Il me souvient.

Publié le par Time


Brouillard des mots. Brouillon. Ratures orageuses. Moral pluvieux. J’efface autant que j’écris et la page blanche est grise de pensées nuageuses qui filent, défilent et partent en fumée. Vapeurs d’histoire sans lendemain, sans peut etre. Je ne refais plus le monde. Ciel, comme mes idées sont brumeuses. Sont dépassées. Je ressasse le passé, qui ne s’est pas passé à ses cotés. J’ai trouvé une fin à l’infini. Je ressasse l’absence et le vide sidéral.

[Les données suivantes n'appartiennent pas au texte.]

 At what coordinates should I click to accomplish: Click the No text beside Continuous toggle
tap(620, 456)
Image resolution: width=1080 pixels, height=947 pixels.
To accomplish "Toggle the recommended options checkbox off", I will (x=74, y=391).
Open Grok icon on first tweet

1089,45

Sidérant, une telle nostalgie. Un tel acharnement à vouloir le retenir par les souvenirs. Il me souvient, comme on impose la buée sur un verre. Vertige. Le vide m’a envahit. Je fais survivre l’insomnie, bien trop avide de douleurs vives. J’endors le bon sens, réveille les névroses, les sales pensées. J’ai pensé que je pouvais encore trouver des mots, à tort. Déraison. A eu raison de moi. Je profite de l’Absent pour en faire mon présent. Sordide représentation d’une bataille que je refuse de mener. Que j’emmene, traine partout avec moi. Les blessures de guerre qu’on exhibe comme des trophées. A celui qui aura le plus souffert. Mauvais concours de circonstances. Je l’emporte. Peu importe.